Israel will Evakuierung der Zivilisten vorbereiten

Netanjahu hatte der Armee am Freitag den Befehl erteilt, eine Offensive auf Rafah vorzubereiten. "Es ist unmöglich, das Kriegsziel der Eliminierung der Hamas zu erreichen, wenn vier Hamas-Bataillone in Rafah verbleiben", ließ er mitteilen. Die Armee soll deshalb die Evakuierung der Zivilisten vorbereiten. Nach Angaben von Augenzeugen griff Israel bereits mehrfach Ziele in der Stadt aus der Luft an. Israelische Bodentruppen waren dort bislang aber nicht im Einsatz.

"Wir sind in dieser Sache nicht leichtsinnig", versicherte der israelische Regierungschef in einem Interview des US-Senders ABC. Man werde der Zivilbevölkerung einen "sicheren Korridor gewähren, damit sie das Gebiet verlassen kann". Netanjahu deutete in einem Interview mit dem US-Sender ABC an, dass die Zivilisten aus Rafah nach Norden fliehen könnten. Es gebe viele Gebiete, die von der Armee geräumt worden seien, sagte er. Israel entwickle derzeit einen detaillierten Plan, um die Menschen umzusiedeln.

Geschätzt 1,3 Millionen Binnenflüchtlinge in Rafah

Vor dem Gaza-Krieg hatte die an Ägypten grenzende Stadt rund 300.000 Einwohner, inzwischen sollen sich dort mindestens 1,3 Millionen Binnenflüchtlinge aufhalten. Die meisten von ihnen flohen aus anderen Teilen des Küstenstreifens dorthin, teils auf Anordnung des israelischen Militärs. Baerbock mahnte, dass die Not in Rafah schon jetzt unfassbar sei. "Die Menschen in Gaza können sich nicht in Luft auflösen", schrieb sie am Samstag auf X. 

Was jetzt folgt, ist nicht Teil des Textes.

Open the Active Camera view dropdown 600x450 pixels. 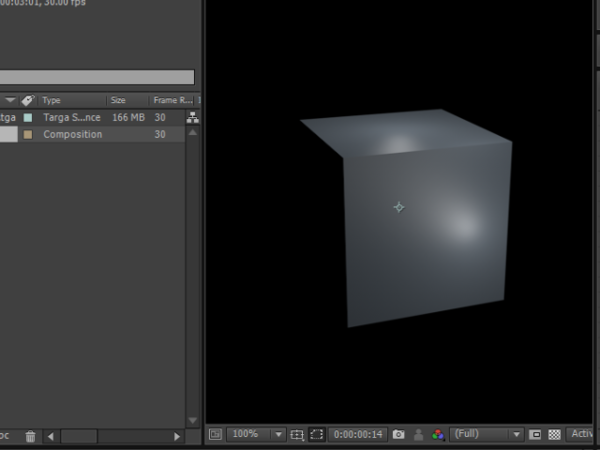coord(582,435)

UN: Ein Viertel der Bevölkerung vom Hungertod bedroht

Hilfsorganisationen warnten, dass eine Offensive in Rafah die ohnehin schon katastrophale Lage im Gazastreifen noch verschlimmern würde. Dort sind laut UN-Angaben rund 80 Prozent der Bewohner aus ihren Häusern geflohen, ein Viertel der Bevölkerung ist vom Hungertod bedroht. "Eine israelische Offensive auf Rafah würde zu einer unsäglichen humanitären Katastrophe und zu schwerwiegenden Spannungen mit Ägypten führen", schrieb der EU-Außenbeauftragte Josep Borrell auf der Plattform X, dem früheren Twitter.

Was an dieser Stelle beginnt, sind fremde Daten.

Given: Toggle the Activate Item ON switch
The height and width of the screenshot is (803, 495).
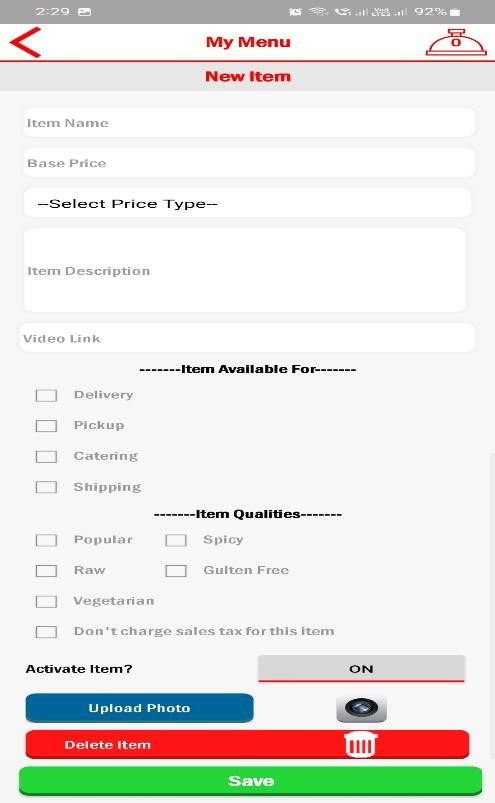Looking at the screenshot, I should (361, 669).
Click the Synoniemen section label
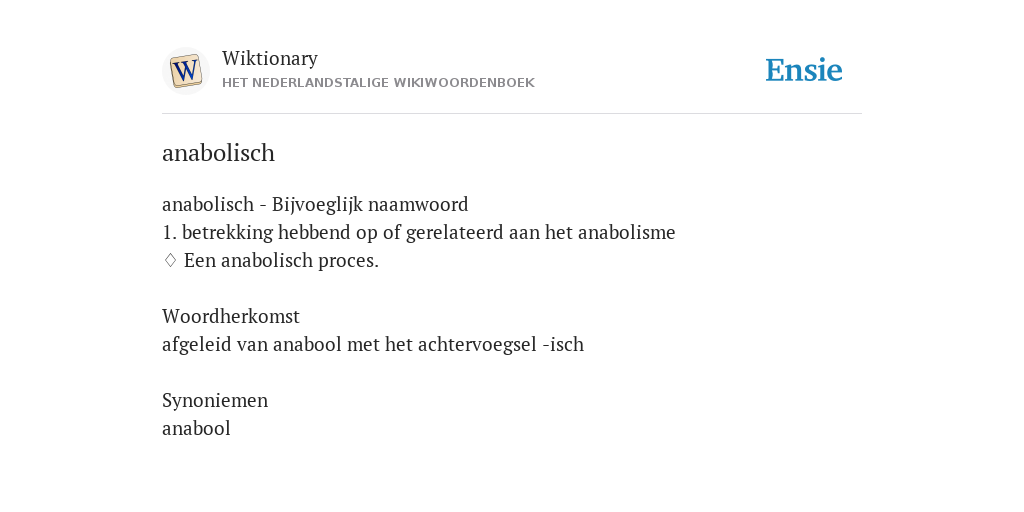The width and height of the screenshot is (1024, 512). click(x=215, y=400)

USA gegen israelische Militäroffensive in Rafah

Die US-Regierung hatte sich schon vor Netanjahus Ankündigung deutlich gegen ein militärisches Vorgehen in Rafah ausgesprochen. UN-Generalsekretär António Guterres hatte vor einer weiteren Verschärfung der humanitären Lage und Folgen für die Region gewarnt. Ägypten befürchtet, dass ein massiver Militäreinsatz in Rafah zu einem Ansturm verzweifelter Palästinenser auf die ägyptische Halbinsel Sinai führen könnte.

Ägypten droht mit Aussetzung des Friedensvertrages

Ägypten hat mit der Aussetzung seines Friedensvertrags mit Israel gedroht, sollte das israelische Militär in die Stadt Rafah im Süden des Gazastreifens eindringen. Das erfuhr die Nachrichtenagentur AP am Sonntag aus ägyptischen Regierungskreisen. Ein westlicher Diplomat bestätigte die Angaben. Das Camp-David-Abkommen zwischen Israel und Ägypten wurde 1978 nach Verhandlungen unter Vermittlung von US-Präsident Jimmy Carter unterzeichnet.